The Classic Mac OS version of the game received generally negative reviews. AllGame editor Lisa Karen Savignano criticized the game for having a steep learning curve and noted that many of the game's new features (when compared to SimCity Classic and SimCity 2000) "add nothing to the game in terms of playability and very little in terms of enjoyment". In his January 2000 review for MacAddict, Mark D. Shuchat-Marx referred to SimCity 3000 as "a big disappointment", noting that the game "doesn't actually run well on a Mac".

==Legacy==
===Expanded edition===
In May 2000, the game was re-released under different names in different regions, such as SimCity 3000 Unlimited (in North America and Oceania), SimCity 3000 Deutschland (Germany), SimCity 3000 Edition Mondiale (France), SimCity 3000 Korea (South Korea), Mahanakhon 3000 (Thailand) SimCity 3000 UK Edition (UK and Ireland) and SimCity 3000 World Edition (other countries), among others. This added, among other things, East Asian and European building sets, additional terrain colors and vegetation types, a snapshot feature, additional music, an improved version of the Building Architect Tool (a pseudo-3D design tool based on cubes), four additional disasters (such as locusts and space junk), additional landmarks (like the Seoul Tower and Helsinki Cathedral), new reward buildings, thirteen scenarios (along with an editor based on Microsoft Access) and a new FMV intro.

Premade cities are also available, including London and Liverpool for the UK, Berlin (with the Berlin Wall), Madison, Madrid, Moscow and Seoul. The game also includes city terrains based on the geography of real cities, including Hong Kong and Chicago. At the time of the game's release, EA launched a website for Simcity 3000 Unlimited which allowed users to exchange their creations. The site, formerly located at www.simcity.com/us/exchange/ (for North American territories), is no longer available and can only be accessed with an archiving tool.

SimCity 3000 Unlimited was re-released digitally on GOG.com on July 14, 2016, and later on Steam on March 7, 2024.

===SimCity DS===

SimCity DS is a heavily modified version of SimCity 3000 for the Nintendo DS released in Japan on February 22, 2007, North America on June 19, 2007, and Europe on June 22, 2007. The game inherits SC3Ks graphics, but makes use of the handheld's dual screens to display additional interfaces.

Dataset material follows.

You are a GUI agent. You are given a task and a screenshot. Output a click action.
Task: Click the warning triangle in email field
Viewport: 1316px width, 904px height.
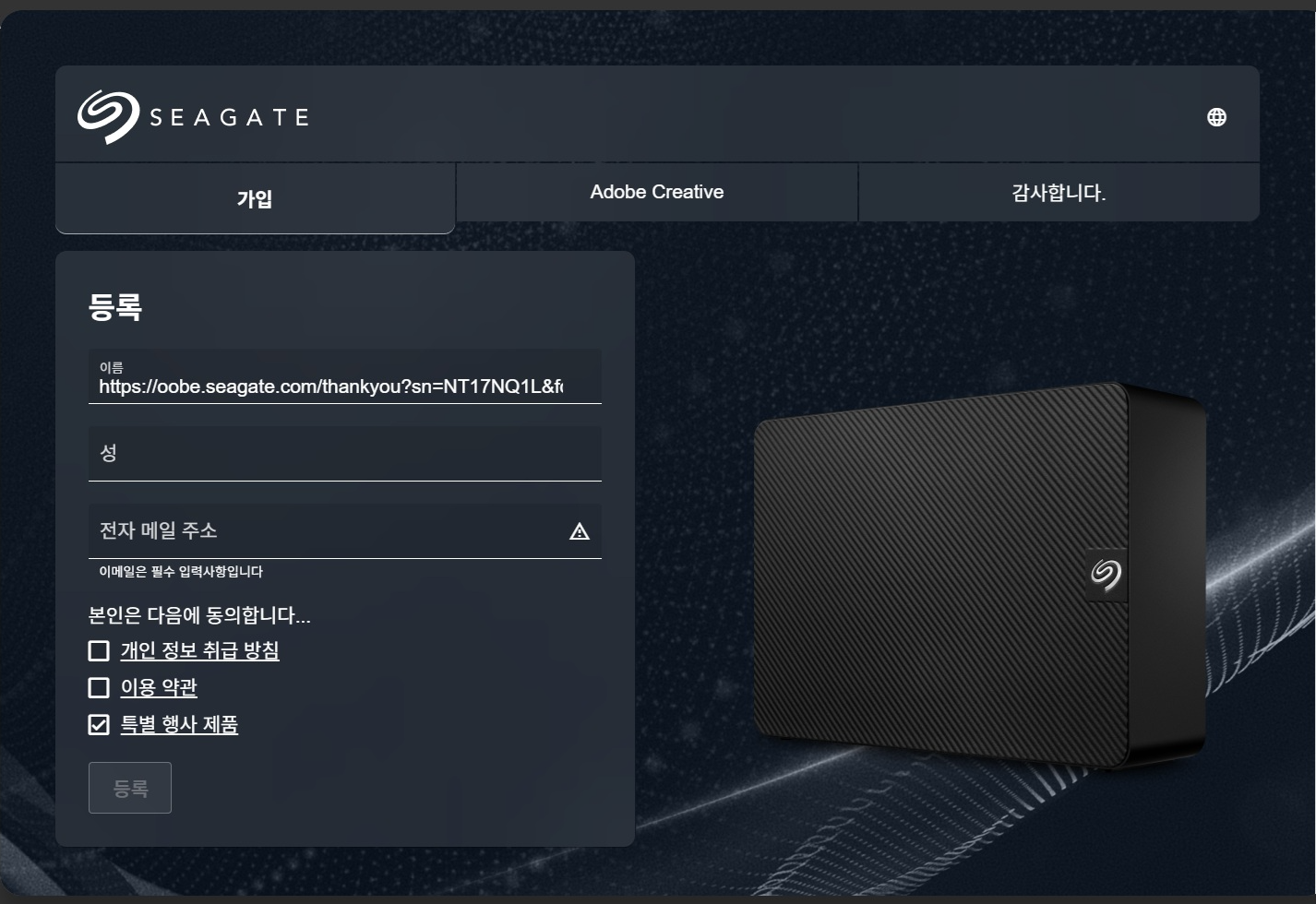pyautogui.click(x=580, y=531)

Console-specific features are also included, such as the use of the console's integrated microphone, which is used to blow out fires, and the touchscreen, which is used to control the interface. The game also features a "Save the City" mode, in which the player must help one of several cities recover from a disaster and reach a specific target to succeed.

===Linux===

Loki Entertainment released SimCity 3000 Deutschland, SimCity 3000 Unlimited, and SimCity 3000 World Edition for Linux.

===iPhone and iPod Touch===
A version of SimCity 3000, known as SimCity for iPhone, was released in 2008 for the iPhone and iPod Touch.